**Exercise prompt**. Copy each entry below exactly.

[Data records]
+ + + + +

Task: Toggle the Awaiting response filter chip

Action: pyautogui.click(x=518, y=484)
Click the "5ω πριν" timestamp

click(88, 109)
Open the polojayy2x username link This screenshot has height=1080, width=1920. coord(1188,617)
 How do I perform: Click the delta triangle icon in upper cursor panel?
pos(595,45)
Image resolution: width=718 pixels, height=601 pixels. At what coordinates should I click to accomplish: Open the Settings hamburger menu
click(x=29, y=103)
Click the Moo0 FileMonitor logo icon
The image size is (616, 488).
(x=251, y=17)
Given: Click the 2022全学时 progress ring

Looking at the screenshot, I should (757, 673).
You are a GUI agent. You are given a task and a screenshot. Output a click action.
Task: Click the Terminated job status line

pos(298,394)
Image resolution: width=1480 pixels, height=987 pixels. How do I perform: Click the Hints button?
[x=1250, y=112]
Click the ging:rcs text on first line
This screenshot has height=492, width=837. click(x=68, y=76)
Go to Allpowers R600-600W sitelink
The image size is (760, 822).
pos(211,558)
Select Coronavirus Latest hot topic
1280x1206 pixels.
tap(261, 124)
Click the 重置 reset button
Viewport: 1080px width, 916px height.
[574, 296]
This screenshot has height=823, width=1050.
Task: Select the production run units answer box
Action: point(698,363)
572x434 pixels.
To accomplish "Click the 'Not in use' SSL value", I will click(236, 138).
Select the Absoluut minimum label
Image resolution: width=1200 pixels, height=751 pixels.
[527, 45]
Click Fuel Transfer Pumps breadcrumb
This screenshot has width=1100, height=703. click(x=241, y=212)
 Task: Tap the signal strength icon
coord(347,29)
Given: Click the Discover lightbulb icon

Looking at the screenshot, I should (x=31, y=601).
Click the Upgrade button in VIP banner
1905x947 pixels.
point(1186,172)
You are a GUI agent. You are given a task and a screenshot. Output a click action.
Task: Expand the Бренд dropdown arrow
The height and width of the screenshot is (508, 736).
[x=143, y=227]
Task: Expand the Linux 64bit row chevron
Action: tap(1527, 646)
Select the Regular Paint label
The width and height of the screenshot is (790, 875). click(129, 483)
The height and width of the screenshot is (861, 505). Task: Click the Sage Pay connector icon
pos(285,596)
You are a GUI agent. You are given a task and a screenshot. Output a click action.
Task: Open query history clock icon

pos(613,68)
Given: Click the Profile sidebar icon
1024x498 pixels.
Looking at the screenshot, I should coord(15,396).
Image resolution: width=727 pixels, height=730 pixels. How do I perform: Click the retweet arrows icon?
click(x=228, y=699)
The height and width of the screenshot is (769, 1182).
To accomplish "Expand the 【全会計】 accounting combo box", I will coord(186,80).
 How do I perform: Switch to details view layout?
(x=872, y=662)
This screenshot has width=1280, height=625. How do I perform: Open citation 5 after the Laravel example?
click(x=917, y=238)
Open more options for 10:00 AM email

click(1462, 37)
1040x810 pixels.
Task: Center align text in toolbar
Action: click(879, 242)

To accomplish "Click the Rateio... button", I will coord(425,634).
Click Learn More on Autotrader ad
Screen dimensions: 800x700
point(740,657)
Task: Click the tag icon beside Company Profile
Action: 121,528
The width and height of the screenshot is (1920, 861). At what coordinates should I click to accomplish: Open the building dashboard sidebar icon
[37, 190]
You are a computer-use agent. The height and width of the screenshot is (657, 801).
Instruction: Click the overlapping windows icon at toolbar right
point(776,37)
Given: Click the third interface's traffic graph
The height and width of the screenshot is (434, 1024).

+ + + + +

**Result below**.
Task: Toggle the Awaiting response filter chip

Action: pyautogui.click(x=518, y=484)
Click the "5ω πριν" timestamp

click(88, 109)
Open the polojayy2x username link This screenshot has height=1080, width=1920. coord(1188,617)
 How do I perform: Click the delta triangle icon in upper cursor panel?
pos(595,45)
Image resolution: width=718 pixels, height=601 pixels. At what coordinates should I click to accomplish: Open the Settings hamburger menu
click(x=29, y=103)
Click the Moo0 FileMonitor logo icon
The image size is (616, 488).
(x=251, y=17)
Given: Click the 2022全学时 progress ring

Looking at the screenshot, I should (757, 673).
You are a GUI agent. You are given a task and a screenshot. Output a click action.
Task: Click the Terminated job status line

pos(298,394)
Image resolution: width=1480 pixels, height=987 pixels. How do I perform: Click the Hints button?
[x=1250, y=112]
Click the ging:rcs text on first line
This screenshot has height=492, width=837. click(x=68, y=76)
Go to Allpowers R600-600W sitelink
The image size is (760, 822).
pos(211,558)
Select Coronavirus Latest hot topic
1280x1206 pixels.
tap(261, 124)
Click the 重置 reset button
Viewport: 1080px width, 916px height.
[574, 296]
This screenshot has height=823, width=1050.
Task: Select the production run units answer box
Action: point(698,363)
572x434 pixels.
To accomplish "Click the 'Not in use' SSL value", I will click(236, 138).
Select the Absoluut minimum label
Image resolution: width=1200 pixels, height=751 pixels.
[527, 45]
Click Fuel Transfer Pumps breadcrumb
This screenshot has width=1100, height=703. click(x=241, y=212)
 Task: Tap the signal strength icon
coord(347,29)
Given: Click the Discover lightbulb icon

Looking at the screenshot, I should (x=31, y=601).
Click the Upgrade button in VIP banner
1905x947 pixels.
point(1186,172)
You are a GUI agent. You are given a task and a screenshot. Output a click action.
Task: Expand the Бренд dropdown arrow
The height and width of the screenshot is (508, 736).
[x=143, y=227]
Task: Expand the Linux 64bit row chevron
Action: tap(1527, 646)
Select the Regular Paint label
The width and height of the screenshot is (790, 875). click(129, 483)
The height and width of the screenshot is (861, 505). Task: Click the Sage Pay connector icon
pos(285,596)
You are a GUI agent. You are given a task and a screenshot. Output a click action.
Task: Open query history clock icon

pos(613,68)
Given: Click the Profile sidebar icon
1024x498 pixels.
Looking at the screenshot, I should coord(15,396).
Image resolution: width=727 pixels, height=730 pixels. How do I perform: Click the retweet arrows icon?
click(x=228, y=699)
The height and width of the screenshot is (769, 1182).
To accomplish "Expand the 【全会計】 accounting combo box", I will coord(186,80).
 How do I perform: Switch to details view layout?
(x=872, y=662)
This screenshot has width=1280, height=625. How do I perform: Open citation 5 after the Laravel example?
click(x=917, y=238)
Open more options for 10:00 AM email

click(1462, 37)
1040x810 pixels.
Task: Center align text in toolbar
Action: click(879, 242)

To accomplish "Click the Rateio... button", I will coord(425,634).
Click Learn More on Autotrader ad
Screen dimensions: 800x700
point(740,657)
Task: Click the tag icon beside Company Profile
Action: 121,528
The width and height of the screenshot is (1920, 861). At what coordinates should I click to accomplish: Open the building dashboard sidebar icon
[37, 190]
You are a computer-use agent. The height and width of the screenshot is (657, 801).
Instruction: Click the overlapping windows icon at toolbar right
point(776,37)
Given: Click the third interface's traffic graph
The height and width of the screenshot is (434, 1024).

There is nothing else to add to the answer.